Sport rewards -- a window-dressing synonym for the less-glamorous "bounties" -- are paid for northern pikeminnows because they eat baby salmon and steelhead and proliferate in the Columbia system's unnatural reservoirs. There were far fewer pikeminnows in the pre-dam days of swift, cold currents.

Anglers get $4 for every nine-inch or larger pikeminnow (formerly called squawfish) they turn in, up to 100. The ante jumps to $5 apiece between 101 and 400, and $6 apiece for each fish after that.

Dedicated souls with time on their hands make good money, paying for everything from new boats to college tuition.

But you can't break the law, even for scrap fish.

Late in the 2002 season, program officials expelled Roy Kendall of Ellensburg, Wash., after catching him bending the program's rules.

Kendall, who has been paid $143,436 in bounties since he started fishing in 1997, can never participate again.

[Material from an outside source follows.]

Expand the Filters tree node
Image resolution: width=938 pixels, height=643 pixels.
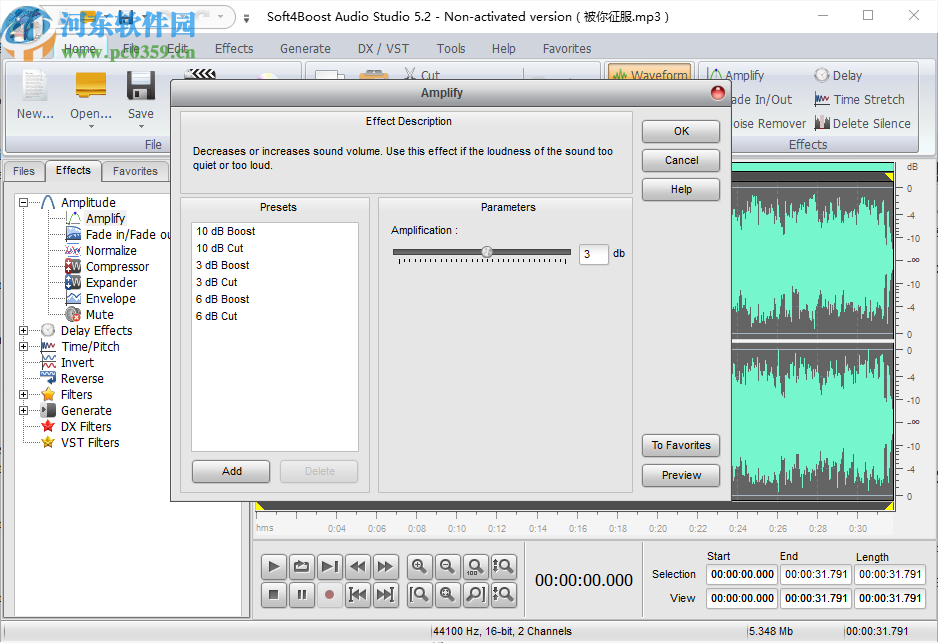tap(22, 394)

His payments in 2000 were $45,534, more than twice any other person's previous total payments since the bounty program began in 1991. Kendall also was paid $15,461 in 1997, $74 in 1998, $6,638 in 1999 and $35,157 in 2001. His earnings in 2002 at the time of his expulsion were $40,572.

Details of the case are sketchy.

It was an administrative, not criminal, expulsion, according to Russell Porter, field programs administrator for the Gladstone-based Pacific States Marine Fisheries Commission. Porter oversees the $2.8 million annual program with money from the Bonneville Power Administration.

Porter wouldn't detail results of an investigation other than confirming Kendall was expelled for not registering before fishing.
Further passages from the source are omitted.